| Exercise instructions |
Within the records below, find each line with the word "computer" and copy it out.

┌─ Listed records

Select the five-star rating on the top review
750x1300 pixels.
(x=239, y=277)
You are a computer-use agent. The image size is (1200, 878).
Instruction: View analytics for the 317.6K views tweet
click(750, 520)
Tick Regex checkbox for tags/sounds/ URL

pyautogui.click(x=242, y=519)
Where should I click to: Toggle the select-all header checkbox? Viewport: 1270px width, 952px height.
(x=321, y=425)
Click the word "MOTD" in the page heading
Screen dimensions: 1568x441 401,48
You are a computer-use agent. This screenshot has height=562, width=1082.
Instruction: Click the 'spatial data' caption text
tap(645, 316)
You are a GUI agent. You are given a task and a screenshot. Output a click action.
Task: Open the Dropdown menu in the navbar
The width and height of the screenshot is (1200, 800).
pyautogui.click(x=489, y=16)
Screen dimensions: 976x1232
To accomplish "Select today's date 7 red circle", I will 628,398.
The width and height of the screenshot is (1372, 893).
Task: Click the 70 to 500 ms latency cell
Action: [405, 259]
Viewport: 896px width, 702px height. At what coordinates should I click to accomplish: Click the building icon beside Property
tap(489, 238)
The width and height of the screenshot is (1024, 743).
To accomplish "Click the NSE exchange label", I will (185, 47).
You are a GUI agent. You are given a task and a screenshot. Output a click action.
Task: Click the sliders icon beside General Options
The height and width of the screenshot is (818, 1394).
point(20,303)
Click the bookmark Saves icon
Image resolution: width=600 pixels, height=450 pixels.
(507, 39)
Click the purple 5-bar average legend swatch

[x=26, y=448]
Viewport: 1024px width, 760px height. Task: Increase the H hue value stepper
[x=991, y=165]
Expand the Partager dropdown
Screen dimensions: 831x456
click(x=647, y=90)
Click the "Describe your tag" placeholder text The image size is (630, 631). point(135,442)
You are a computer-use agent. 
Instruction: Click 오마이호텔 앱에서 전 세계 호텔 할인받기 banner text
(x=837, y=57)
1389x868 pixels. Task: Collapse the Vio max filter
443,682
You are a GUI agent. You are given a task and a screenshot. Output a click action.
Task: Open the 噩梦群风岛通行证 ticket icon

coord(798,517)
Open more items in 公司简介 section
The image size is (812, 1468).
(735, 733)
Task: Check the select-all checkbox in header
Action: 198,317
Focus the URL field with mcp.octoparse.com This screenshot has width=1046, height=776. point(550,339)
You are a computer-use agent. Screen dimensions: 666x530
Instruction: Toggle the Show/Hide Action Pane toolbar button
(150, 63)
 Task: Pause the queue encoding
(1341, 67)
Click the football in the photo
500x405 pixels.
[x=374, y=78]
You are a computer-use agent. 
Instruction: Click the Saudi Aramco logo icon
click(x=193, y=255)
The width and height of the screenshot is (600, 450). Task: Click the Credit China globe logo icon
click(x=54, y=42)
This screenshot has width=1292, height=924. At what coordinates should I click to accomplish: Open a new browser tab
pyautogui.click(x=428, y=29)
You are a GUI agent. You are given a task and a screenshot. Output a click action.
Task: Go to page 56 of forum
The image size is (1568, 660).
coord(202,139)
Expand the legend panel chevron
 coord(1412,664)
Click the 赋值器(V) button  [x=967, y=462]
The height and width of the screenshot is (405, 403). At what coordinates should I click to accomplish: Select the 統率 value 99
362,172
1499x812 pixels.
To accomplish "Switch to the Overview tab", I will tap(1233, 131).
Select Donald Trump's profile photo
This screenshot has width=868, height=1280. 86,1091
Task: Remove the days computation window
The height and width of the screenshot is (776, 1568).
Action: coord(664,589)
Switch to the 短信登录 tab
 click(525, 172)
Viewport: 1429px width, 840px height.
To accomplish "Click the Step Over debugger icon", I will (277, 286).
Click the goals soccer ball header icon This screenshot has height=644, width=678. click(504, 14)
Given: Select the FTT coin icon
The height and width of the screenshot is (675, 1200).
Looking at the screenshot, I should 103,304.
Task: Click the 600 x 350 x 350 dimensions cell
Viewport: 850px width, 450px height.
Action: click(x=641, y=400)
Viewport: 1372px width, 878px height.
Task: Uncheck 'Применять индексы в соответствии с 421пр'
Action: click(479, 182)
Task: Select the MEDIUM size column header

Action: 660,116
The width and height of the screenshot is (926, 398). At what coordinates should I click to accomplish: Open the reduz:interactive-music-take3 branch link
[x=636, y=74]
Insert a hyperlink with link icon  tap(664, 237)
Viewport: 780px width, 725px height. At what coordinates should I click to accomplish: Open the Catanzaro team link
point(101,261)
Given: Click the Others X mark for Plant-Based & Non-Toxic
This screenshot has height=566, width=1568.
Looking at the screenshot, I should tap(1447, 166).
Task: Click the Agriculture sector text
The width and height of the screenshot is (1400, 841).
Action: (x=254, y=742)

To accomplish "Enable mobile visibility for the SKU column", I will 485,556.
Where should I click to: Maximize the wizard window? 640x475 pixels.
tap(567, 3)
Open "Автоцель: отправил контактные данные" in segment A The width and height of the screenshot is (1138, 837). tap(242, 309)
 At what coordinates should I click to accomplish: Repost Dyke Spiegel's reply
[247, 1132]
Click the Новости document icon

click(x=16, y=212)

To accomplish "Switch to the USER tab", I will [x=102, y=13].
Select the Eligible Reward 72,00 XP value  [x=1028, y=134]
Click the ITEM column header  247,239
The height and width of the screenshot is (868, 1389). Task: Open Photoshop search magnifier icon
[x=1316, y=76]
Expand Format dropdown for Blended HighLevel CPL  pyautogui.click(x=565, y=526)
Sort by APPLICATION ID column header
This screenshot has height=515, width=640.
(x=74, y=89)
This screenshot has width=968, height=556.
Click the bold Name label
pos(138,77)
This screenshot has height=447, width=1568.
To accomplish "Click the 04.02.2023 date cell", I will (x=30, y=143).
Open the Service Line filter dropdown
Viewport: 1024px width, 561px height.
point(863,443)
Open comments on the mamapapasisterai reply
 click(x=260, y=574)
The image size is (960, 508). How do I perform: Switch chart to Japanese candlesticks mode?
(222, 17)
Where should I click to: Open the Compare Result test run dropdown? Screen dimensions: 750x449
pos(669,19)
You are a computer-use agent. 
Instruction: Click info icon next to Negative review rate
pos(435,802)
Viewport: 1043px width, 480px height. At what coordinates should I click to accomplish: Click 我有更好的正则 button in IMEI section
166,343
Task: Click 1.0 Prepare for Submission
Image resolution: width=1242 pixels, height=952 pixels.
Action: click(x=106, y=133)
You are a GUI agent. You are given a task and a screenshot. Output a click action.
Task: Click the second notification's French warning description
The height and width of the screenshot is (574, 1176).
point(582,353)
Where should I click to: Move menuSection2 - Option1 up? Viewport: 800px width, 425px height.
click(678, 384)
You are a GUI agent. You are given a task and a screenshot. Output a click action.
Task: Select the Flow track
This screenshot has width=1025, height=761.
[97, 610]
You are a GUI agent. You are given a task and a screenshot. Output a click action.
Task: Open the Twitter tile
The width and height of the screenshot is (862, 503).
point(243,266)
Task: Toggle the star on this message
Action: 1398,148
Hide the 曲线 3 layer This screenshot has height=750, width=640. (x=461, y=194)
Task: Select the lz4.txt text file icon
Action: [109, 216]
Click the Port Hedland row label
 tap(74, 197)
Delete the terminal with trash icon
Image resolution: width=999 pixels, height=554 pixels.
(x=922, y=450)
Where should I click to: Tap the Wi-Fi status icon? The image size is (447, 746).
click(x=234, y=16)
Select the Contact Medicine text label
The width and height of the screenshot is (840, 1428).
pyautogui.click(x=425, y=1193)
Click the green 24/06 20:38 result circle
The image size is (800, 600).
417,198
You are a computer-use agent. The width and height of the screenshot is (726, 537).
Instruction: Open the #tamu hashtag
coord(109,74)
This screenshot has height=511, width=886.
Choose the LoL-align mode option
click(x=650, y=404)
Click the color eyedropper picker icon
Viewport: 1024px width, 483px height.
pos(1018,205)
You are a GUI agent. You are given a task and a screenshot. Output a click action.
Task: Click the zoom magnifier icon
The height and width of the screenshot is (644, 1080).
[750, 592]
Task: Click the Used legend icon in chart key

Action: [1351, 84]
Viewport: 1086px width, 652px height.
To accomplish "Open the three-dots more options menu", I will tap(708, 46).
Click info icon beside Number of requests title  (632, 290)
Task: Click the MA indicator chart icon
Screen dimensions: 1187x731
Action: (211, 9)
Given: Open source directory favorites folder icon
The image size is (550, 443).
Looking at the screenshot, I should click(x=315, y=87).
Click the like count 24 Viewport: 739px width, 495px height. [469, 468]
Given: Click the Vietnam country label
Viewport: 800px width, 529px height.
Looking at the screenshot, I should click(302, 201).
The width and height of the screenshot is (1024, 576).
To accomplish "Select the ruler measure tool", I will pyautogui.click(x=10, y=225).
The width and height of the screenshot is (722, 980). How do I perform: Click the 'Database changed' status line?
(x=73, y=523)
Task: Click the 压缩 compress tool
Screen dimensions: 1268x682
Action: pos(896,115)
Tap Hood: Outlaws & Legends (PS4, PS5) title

└─

| Response |
You are a computer-use agent. The image size is (1200, 878).
You are a computer-use agent. This screenshot has height=562, width=1082.
You are a computer-use agent. 
You are a computer-use agent. Screen dimensions: 666x530
You are a computer-use agent. 
You are a computer-use agent. 
You are a computer-use agent. The width and height of the screenshot is (726, 537).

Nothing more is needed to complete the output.